Aim 1:
Copy the text about moving storage onto SQLite and Honker word for word, in full.

Architect storage around SQLite+Honker: remove PG, add multi-tenant identity, scoping

Reorient @alkdev/storage around a single SQLite database host with Honker for pub/sub, event streams, and task queues. PostgreSQL is removed as a target (ADR-038), eliminating dual schema maintenance and infrastructure complexity. Honker provides DB + pubsub + queues in one .db file (ADR-039). Add system/tenant DB model (ADR-040): identity tables in system.db, all graph data in tenant-{orgId}.db files. Identity tables move from the hub into storage (ADR-041). Scoping columns (ownerId, projectId) added to graphs table (ADR-042). Graph types get scope (system/tenant/user) to protect infrastructure schemas (ADR-043). Define Drizzle-Honker session adapter (ADR-044): ~100-line adapter enabling Drizzle typed queries and Honker pubsub/queue on a single connection with transactional consistency. Resolve OQ-03, OQ-04, OQ-19, OQ-21, OQ-22, OQ-23, OQ-24. Add new open questions OQ-26 through OQ-29 for Honker integration specifics. New docs: honker-integration.md (adapter, event patterns, migration). Scrub all PG/jsonb/libsql references from existing spec docs.

Aim 2:
Reproduce, unchanged and on their own, the rows below from the line with "Sound (243, 291)" to the line with "This document has height=1400, width=849.", including both of those lines.

Dataset rows:

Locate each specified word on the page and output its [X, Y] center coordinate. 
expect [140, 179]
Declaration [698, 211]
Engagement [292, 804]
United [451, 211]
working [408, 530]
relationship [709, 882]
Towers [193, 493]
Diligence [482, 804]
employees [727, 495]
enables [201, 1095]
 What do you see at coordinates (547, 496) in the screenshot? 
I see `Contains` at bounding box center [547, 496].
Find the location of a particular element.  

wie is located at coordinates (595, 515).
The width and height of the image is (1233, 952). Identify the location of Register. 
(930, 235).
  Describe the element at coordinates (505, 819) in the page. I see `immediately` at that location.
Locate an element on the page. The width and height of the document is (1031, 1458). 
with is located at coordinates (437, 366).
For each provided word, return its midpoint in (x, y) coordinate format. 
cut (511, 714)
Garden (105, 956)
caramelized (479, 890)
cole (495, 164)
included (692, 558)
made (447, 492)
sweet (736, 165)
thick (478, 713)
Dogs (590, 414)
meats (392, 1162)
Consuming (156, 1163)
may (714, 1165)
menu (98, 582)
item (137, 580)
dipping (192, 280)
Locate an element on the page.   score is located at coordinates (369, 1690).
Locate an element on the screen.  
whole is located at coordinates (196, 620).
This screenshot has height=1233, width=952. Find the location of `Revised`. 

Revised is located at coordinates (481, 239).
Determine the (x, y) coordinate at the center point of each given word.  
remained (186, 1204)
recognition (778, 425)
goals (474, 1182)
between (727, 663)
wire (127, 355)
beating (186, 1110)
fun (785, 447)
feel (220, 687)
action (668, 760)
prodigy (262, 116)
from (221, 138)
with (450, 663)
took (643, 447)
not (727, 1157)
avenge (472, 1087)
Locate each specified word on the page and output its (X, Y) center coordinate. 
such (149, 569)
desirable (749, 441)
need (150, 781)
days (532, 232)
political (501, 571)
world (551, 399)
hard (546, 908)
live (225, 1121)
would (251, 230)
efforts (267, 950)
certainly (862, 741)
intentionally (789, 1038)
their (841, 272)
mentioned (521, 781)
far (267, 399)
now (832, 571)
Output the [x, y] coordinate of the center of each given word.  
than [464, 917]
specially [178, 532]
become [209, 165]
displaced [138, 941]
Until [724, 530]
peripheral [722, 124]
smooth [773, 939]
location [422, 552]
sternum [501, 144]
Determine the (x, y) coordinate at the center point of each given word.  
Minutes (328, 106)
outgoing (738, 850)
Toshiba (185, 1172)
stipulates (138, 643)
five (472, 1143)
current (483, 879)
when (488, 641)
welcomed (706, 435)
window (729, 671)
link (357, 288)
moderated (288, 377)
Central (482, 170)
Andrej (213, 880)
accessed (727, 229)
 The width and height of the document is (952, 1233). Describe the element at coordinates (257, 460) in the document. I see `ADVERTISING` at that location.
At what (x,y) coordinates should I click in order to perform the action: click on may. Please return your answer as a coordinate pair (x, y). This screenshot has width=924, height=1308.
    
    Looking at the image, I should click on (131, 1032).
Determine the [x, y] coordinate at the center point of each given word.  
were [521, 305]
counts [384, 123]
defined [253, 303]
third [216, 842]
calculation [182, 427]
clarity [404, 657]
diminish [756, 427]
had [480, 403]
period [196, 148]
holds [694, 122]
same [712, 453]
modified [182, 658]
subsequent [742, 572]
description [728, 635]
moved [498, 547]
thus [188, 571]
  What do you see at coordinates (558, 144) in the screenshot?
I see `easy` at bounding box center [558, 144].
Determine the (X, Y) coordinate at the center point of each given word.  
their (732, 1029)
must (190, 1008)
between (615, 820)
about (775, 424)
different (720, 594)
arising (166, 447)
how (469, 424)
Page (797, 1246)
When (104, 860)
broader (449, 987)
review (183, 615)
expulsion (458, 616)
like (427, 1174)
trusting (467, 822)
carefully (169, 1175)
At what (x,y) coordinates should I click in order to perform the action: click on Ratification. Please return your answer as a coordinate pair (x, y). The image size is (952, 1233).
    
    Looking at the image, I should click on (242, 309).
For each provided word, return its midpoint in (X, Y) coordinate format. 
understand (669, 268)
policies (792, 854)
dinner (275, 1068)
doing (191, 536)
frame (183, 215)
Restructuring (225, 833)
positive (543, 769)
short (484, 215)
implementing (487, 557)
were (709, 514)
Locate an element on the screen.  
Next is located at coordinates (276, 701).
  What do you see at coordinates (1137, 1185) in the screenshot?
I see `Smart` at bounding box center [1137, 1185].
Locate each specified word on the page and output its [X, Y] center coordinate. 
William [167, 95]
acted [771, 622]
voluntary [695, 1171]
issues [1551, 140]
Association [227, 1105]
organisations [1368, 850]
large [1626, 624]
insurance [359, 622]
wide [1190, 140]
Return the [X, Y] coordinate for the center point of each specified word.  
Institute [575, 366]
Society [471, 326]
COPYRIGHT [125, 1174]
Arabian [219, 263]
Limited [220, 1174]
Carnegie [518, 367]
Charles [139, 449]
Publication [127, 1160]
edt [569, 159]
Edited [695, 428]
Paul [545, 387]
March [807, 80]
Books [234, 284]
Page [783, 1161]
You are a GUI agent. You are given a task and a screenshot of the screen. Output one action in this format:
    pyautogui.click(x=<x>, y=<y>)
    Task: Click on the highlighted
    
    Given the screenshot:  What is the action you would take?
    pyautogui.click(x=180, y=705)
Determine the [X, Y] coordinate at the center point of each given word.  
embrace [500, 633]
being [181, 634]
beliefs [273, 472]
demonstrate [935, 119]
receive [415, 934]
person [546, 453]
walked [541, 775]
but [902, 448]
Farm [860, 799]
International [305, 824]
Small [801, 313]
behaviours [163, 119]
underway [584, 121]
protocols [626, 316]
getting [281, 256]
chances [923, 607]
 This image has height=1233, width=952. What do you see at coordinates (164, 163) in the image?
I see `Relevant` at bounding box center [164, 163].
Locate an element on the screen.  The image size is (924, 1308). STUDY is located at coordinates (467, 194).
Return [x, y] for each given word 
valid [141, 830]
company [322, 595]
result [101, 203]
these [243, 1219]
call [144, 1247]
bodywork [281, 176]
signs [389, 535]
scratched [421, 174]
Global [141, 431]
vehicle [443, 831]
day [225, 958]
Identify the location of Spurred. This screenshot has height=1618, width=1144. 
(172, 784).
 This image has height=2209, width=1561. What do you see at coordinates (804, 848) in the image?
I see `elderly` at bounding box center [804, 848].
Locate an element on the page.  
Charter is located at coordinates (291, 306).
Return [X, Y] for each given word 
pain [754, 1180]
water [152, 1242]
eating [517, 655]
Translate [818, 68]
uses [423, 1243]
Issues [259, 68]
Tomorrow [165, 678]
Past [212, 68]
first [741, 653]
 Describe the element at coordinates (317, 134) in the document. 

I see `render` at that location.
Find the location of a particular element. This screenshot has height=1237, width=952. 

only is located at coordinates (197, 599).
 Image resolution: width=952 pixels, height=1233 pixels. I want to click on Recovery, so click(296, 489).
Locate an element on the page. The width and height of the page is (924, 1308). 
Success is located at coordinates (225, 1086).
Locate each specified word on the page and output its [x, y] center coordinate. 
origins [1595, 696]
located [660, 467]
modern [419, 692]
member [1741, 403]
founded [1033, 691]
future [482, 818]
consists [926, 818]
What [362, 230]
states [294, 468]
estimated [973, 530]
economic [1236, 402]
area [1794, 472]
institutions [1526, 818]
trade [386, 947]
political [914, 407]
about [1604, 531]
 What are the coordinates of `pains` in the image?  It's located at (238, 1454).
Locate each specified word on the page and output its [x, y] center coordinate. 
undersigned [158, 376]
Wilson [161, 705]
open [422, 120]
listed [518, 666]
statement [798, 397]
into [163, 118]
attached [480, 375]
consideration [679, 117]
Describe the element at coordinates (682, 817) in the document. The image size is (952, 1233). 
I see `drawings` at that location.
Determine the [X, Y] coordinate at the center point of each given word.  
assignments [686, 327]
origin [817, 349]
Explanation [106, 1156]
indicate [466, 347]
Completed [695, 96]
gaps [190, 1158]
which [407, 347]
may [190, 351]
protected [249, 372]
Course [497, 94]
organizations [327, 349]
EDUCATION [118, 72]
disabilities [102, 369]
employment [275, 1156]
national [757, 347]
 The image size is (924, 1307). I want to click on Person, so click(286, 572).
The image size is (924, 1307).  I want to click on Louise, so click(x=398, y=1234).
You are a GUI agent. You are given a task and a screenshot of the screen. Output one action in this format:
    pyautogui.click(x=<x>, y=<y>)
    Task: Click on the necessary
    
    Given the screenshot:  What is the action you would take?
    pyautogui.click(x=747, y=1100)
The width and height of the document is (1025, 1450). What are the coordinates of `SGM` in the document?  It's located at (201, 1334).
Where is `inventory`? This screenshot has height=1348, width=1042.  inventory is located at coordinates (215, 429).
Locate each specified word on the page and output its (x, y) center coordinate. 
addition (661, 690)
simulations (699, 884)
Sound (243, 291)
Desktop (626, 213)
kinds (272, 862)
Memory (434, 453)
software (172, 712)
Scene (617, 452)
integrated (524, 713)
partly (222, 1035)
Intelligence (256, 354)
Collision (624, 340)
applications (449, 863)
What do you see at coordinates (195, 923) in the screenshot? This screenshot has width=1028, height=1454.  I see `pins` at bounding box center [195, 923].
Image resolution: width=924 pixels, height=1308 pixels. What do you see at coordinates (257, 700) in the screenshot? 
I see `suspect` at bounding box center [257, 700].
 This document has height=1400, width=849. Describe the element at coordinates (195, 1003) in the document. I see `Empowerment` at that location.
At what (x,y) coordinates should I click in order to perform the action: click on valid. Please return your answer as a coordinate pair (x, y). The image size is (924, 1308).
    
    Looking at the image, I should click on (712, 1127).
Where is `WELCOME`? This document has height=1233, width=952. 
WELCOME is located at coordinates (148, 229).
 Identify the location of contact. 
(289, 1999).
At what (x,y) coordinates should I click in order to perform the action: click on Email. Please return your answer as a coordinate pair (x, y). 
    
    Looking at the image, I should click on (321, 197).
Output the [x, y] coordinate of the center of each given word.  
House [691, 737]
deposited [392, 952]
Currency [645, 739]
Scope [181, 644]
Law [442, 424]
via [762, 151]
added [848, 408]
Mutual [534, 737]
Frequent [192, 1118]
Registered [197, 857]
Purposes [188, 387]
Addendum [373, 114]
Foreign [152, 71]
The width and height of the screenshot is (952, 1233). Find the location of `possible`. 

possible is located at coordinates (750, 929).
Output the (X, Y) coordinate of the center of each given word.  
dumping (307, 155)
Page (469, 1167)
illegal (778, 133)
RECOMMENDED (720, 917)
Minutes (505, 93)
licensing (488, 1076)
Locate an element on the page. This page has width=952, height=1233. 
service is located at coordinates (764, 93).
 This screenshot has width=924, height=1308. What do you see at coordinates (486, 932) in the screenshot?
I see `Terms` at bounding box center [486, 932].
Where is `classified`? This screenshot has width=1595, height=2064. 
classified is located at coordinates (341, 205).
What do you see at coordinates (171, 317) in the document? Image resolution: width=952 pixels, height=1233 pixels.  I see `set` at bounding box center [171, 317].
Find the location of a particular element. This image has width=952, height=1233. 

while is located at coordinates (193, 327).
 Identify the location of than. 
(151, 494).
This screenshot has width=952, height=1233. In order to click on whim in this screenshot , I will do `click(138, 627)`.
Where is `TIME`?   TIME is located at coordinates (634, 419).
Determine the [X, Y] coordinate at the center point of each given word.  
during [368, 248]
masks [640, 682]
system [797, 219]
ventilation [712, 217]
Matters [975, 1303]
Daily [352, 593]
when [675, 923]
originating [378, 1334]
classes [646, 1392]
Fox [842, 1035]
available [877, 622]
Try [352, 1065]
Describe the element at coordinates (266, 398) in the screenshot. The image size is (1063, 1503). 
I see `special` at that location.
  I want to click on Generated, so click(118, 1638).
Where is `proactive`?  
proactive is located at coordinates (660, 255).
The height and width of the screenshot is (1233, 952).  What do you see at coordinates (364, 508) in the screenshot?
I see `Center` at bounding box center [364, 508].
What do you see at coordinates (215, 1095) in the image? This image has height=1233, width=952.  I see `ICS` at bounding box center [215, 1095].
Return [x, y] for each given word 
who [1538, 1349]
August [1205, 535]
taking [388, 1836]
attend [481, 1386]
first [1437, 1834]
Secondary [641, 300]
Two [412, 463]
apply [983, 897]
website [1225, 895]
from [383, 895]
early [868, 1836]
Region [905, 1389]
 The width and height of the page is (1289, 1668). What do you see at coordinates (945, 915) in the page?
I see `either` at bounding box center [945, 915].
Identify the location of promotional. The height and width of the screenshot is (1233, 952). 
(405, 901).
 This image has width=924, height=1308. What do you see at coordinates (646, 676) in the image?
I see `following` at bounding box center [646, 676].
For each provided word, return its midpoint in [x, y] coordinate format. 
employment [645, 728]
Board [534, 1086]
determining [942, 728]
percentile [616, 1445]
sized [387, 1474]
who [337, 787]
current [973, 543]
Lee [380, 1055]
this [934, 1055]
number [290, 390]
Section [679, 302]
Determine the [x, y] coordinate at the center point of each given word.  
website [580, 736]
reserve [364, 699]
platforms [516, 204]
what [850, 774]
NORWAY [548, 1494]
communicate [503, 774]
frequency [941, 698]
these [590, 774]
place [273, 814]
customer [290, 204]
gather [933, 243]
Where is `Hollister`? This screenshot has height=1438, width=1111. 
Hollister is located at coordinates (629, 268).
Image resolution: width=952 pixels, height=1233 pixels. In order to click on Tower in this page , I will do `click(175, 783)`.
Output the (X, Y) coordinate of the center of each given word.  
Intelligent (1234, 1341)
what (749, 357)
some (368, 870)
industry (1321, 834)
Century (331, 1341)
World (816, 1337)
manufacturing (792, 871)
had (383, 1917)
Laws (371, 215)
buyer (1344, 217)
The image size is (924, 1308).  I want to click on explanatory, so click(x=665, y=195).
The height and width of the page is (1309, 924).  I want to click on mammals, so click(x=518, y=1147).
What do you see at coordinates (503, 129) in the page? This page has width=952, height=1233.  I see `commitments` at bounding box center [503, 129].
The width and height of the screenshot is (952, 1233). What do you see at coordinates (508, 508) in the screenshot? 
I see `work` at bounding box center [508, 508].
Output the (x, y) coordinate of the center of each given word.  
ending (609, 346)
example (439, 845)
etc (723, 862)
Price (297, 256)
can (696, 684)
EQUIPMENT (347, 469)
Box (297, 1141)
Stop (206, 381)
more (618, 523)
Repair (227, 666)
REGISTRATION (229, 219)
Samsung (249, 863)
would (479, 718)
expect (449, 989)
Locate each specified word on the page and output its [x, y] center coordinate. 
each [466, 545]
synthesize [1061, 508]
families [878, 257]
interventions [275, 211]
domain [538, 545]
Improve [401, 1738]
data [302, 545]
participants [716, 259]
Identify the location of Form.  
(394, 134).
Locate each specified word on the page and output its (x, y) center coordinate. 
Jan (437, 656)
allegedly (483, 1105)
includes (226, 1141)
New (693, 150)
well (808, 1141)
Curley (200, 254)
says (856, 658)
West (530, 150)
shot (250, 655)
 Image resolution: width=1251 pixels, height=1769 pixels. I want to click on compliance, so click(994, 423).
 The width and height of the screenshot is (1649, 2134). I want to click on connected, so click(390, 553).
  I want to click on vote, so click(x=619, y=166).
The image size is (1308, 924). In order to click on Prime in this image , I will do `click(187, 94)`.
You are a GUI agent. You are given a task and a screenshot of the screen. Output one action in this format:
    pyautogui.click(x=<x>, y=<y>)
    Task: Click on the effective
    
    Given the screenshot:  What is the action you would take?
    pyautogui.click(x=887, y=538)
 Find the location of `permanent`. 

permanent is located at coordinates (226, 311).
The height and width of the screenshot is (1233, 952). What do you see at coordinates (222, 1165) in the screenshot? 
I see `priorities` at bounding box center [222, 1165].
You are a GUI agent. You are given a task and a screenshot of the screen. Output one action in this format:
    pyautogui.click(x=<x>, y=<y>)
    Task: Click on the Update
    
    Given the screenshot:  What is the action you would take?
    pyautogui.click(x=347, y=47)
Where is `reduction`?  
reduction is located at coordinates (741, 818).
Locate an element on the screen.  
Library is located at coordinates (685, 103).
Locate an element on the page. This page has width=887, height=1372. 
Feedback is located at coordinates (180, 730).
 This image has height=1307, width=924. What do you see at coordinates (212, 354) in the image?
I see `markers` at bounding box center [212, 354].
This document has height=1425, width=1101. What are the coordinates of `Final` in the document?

Written response 1:
Architect storage around SQLite+Honker: remove PG, add multi-tenant identity, scoping

Reorient @alkdev/storage around a single SQLite database host with Honker for pub/sub, event streams, and task queues. PostgreSQL is removed as a target (ADR-038), eliminating dual schema maintenance and infrastructure complexity. Honker provides DB + pubsub + queues in one .db file (ADR-039). Add system/tenant DB model (ADR-040): identity tables in system.db, all graph data in tenant-{orgId}.db files. Identity tables move from the hub into storage (ADR-041). Scoping columns (ownerId, projectId) added to graphs table (ADR-042). Graph types get scope (system/tenant/user) to protect infrastructure schemas (ADR-043). Define Drizzle-Honker session adapter (ADR-044): ~100-line adapter enabling Drizzle typed queries and Honker pubsub/queue on a single connection with transactional consistency. Resolve OQ-03, OQ-04, OQ-19, OQ-21, OQ-22, OQ-23, OQ-24. Add new open questions OQ-26 through OQ-29 for Honker integration specifics. New docs: honker-integration.md (adapter, event patterns, migration). Scrub all PG/jsonb/libsql references from existing spec docs.

Written response 2:
Sound (243, 291)
Desktop (626, 213)
kinds (272, 862)
Memory (434, 453)
software (172, 712)
Scene (617, 452)
integrated (524, 713)
partly (222, 1035)
Intelligence (256, 354)
Collision (624, 340)
applications (449, 863)
What do you see at coordinates (195, 923) in the screenshot? This screenshot has width=1028, height=1454.  I see `pins` at bounding box center [195, 923].
Image resolution: width=924 pixels, height=1308 pixels. What do you see at coordinates (257, 700) in the screenshot? 
I see `suspect` at bounding box center [257, 700].
 This document has height=1400, width=849. Describe the element at coordinates (195, 1003) in the document. I see `Empowerment` at that location.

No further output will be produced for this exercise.